« […] nous sommes arrivés dans la -fantasmagorie mexicaine qui, en fait, nous a donné la colique […] »
Lettre de Marcel Duchamp à Henri-Pierre Roché, Mexico, 18 avril 1957
Plus que la revanche de Moctezuma qui affecta Duchamp comme presque tout étranger débarquant au Mexique, c’est le fantastique dont il gratifie ce pays qui ici retient l’attention. Que reste-t-il aujourd’hui de cette supposée fantasmagorie mexicaine lorsqu’il ne se passe pas un jour sans que l’on entende parler de nouveaux homicides, d’enlèvements tragiques ou de la découverte d’un charnier plus macabre que le précédent ?
Au-delà du divertissement pantagruélique que propose César Martinez en invitant le public à manger statues de la liberté, monuments à la révolution, effigies précolombiennes et bustes d’hommes célèbres, n’y a-t-il pas une intention moins frivole qui pointe du doigt le pathétique d’une époque cannibale où les symboles de cultures au coude à coude ne sont ni plus ni moins devenus que de simples objets de consommation interchangeables que l’irréalité d’une charge fantastique aurait définitivement déserté ? Tout y passe et aucune culture n’est épargnée. Il y va du suicide entre amis mis en scène par Marco Ferreri dans La grande bouffe en 1973 dans cette cène apocalyptique servie au soir du dernier jour de l’été 2018 !
Emil Cioran est à Paris lorsque le pays vit un des pires moments de son histoire ; il écrit De la France en 1941. On y lit de formidables aphorismes dont certains, aujourd’hui, ont comme un goût d’avertissement : « Quand on ne croit à rien, les sens deviennent religion. Et l’estomac finalité. Le phénomène de la décadence est inséparable de la gastronomie. »

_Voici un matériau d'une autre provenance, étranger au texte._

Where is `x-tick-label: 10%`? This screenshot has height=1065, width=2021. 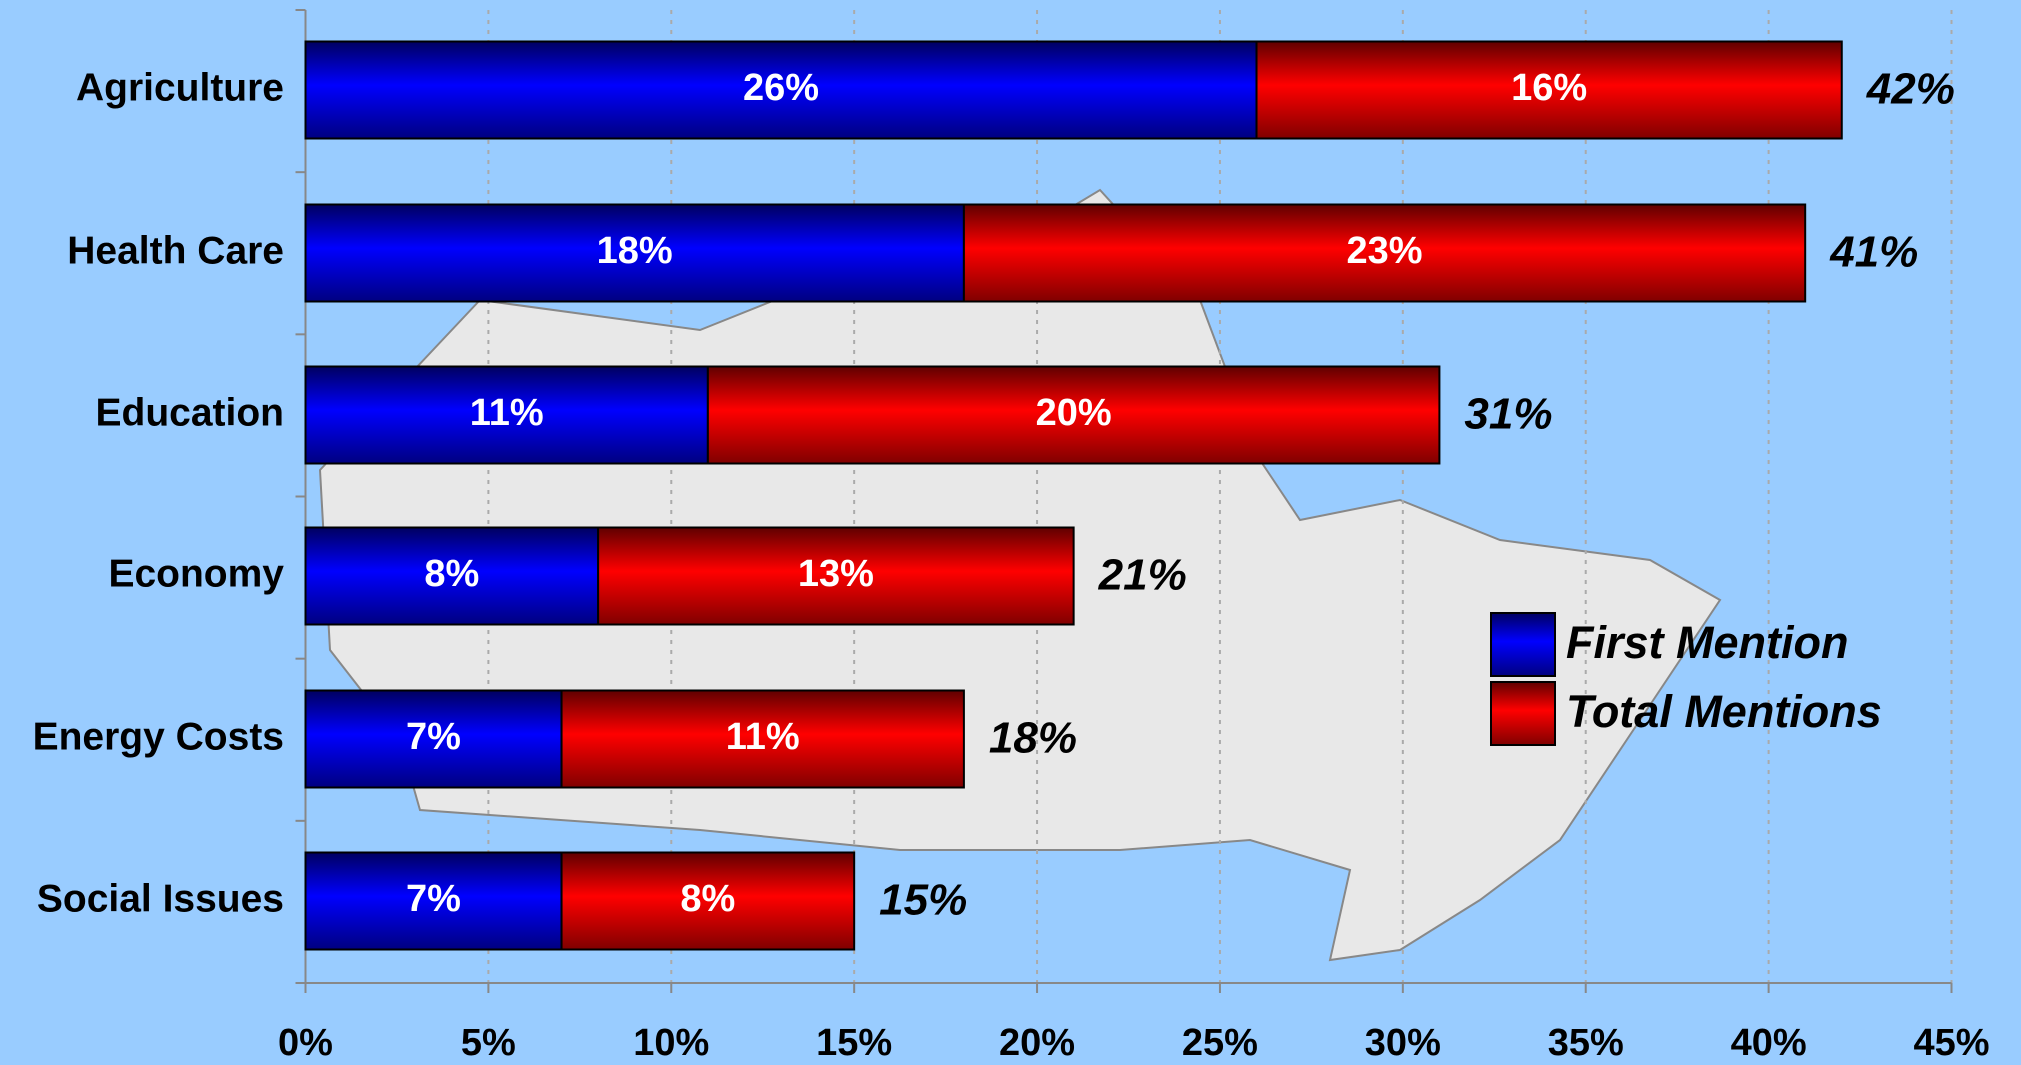 x-tick-label: 10% is located at coordinates (671, 1043).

Un tapis jaune à points noirs nommé Jaguar, trois miroirs de même format traversés de part en part par des judas aveugles dont l’ordonnancement reproduit trois constellations : l’aigle, le serpent et la grande ours, faute de nopal. Une pyramide de plus de deux mètres de haut faite de plaques de ciment empilées les unes sur les autres complète l’ensemble non comestible réuni par Nicolas Milhé. Cette dernière n’est ni aztèque, ni zapotèque, ni totonaque ou maya. Si cette ziggourat devait s’apparenter à un quelconque monument existant, c’est à la partie sommitale d’un temple khmer d’Angkor Wat, à la coiffe d’une danseuse balinaise, voire plus près de nous, à la cime de la Torre Latino americana qu’elle le ferait. Premier gratte ciel d’Amérique latine achevé en 1956, la fameuse Torre figure également au menu concocté par Martinez. Le monument de Milhé n’en est pas un, ou plutôt si mais un dont l’archi-tecture n’est pas immuable mais fluctue au gré du temps et des phénomènes socio—économiques et politiques qui déterminent et affectent la population mexicaine. Cette construction est la réification d’une pyramide des âges généralement condamnée à une simple existence graphique.
Milhé et notre amphitryon parlent chacun à sa manière d’une terre assez mal en point dont le présent et l’avenir ne cessent d’inquiéter et où les symboles hérités du passé, tels des amulettes aux pouvoirs envolés, soit ne servent plus à grand chose, soit sont instrumentalisés à des fins plus que douteuses. L’un le fait de façon épurée, sans pli, ni bruit, ni cassure, en utilisant des formes et des matériaux stables et éprouvés, ainsi qu’en s’appuyant encore malgré tout sur un reliquat de confiance en certaines cosmogonies dépouillées, l’autre d’une manière festive et résolument baroque.